◆ **Your task**: Using the records below, quote only the span that opens with the line containing "This screenshot has width=441, height=132." and closes with the line containing "The width and height of the screenshot is (724, 353).", exactly and inclusively.

[Records from a data source]
=====
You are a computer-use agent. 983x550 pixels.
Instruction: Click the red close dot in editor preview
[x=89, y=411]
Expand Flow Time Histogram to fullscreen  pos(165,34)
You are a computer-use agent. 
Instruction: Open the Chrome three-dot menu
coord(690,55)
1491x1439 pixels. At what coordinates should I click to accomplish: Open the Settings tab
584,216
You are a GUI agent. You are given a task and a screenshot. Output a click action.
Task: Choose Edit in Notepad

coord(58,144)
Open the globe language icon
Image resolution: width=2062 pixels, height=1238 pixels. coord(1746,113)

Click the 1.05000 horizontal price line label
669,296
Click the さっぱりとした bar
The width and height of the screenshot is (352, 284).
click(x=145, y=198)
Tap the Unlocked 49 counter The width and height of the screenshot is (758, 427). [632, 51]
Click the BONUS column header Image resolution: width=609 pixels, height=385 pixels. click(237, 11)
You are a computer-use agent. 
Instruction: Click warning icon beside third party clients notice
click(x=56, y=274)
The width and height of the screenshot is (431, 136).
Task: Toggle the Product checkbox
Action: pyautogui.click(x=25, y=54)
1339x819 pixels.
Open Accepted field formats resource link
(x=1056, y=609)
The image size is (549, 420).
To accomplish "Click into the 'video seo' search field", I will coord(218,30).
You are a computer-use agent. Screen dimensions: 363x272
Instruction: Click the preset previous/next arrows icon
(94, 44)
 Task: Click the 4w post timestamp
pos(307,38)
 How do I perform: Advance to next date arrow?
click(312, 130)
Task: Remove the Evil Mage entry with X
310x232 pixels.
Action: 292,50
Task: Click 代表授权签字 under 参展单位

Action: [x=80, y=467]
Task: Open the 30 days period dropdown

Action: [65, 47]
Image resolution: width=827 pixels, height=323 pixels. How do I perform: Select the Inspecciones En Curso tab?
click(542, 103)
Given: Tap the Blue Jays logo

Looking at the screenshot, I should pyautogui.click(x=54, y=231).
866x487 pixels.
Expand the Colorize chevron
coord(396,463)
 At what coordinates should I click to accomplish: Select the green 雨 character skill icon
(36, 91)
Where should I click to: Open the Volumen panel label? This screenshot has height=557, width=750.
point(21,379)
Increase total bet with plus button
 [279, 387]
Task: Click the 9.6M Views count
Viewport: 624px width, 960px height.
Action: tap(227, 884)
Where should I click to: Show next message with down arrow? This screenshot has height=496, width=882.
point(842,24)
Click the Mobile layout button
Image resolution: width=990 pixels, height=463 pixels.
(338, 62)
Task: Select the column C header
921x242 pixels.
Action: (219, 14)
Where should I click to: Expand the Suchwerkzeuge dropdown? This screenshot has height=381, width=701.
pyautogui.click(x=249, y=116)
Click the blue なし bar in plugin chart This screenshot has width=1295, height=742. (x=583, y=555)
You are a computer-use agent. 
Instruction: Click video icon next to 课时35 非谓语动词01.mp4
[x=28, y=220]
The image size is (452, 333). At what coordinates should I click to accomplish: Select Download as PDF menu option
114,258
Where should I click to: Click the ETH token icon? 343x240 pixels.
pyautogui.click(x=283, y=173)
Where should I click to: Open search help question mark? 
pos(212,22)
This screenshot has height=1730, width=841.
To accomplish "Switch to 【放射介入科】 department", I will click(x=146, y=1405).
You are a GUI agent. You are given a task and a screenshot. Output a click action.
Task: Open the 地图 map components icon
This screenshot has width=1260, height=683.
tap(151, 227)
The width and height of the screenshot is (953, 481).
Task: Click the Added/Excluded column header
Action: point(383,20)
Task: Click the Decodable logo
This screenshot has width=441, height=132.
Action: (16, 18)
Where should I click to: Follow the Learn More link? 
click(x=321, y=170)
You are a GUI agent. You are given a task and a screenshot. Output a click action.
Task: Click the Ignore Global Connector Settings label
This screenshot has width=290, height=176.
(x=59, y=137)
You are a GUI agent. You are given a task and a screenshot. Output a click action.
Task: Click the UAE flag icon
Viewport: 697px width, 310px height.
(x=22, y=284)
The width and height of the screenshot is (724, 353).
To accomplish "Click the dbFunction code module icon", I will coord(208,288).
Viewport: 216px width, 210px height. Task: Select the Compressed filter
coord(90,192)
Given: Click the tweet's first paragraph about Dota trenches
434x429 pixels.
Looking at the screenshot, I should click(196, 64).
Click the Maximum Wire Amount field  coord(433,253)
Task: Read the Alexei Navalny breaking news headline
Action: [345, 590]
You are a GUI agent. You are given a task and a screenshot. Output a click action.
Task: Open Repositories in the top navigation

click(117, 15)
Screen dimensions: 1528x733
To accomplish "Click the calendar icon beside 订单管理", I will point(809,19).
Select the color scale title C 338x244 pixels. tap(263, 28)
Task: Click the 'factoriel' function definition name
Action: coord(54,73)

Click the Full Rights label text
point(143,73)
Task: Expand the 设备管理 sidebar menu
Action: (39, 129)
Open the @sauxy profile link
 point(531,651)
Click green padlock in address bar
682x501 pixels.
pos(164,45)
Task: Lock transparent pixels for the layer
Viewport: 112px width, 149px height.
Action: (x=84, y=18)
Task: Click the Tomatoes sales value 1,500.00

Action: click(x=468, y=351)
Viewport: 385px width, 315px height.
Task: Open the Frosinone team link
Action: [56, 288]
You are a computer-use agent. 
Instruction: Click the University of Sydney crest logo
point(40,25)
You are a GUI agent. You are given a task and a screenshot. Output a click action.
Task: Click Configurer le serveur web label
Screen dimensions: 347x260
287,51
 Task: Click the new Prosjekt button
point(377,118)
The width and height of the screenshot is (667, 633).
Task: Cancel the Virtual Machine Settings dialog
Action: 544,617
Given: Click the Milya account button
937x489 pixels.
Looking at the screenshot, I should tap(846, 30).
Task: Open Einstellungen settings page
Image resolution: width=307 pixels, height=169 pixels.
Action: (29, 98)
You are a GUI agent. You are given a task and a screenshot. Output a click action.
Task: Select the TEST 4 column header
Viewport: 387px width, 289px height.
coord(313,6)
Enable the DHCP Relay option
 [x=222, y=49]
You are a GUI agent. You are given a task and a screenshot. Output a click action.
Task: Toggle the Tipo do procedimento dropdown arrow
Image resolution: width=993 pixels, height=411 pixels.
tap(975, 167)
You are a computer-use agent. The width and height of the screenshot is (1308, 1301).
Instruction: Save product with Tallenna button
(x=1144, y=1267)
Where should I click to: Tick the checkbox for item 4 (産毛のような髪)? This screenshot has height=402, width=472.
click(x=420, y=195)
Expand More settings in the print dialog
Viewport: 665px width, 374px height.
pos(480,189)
=====
◆ **Exercise response**:
This screenshot has width=441, height=132.
Action: (16, 18)
Where should I click to: Follow the Learn More link? 
click(x=321, y=170)
You are a GUI agent. You are given a task and a screenshot. Output a click action.
Task: Click the Ignore Global Connector Settings label
This screenshot has width=290, height=176.
(x=59, y=137)
You are a GUI agent. You are given a task and a screenshot. Output a click action.
Task: Click the UAE flag icon
Viewport: 697px width, 310px height.
(x=22, y=284)
The width and height of the screenshot is (724, 353).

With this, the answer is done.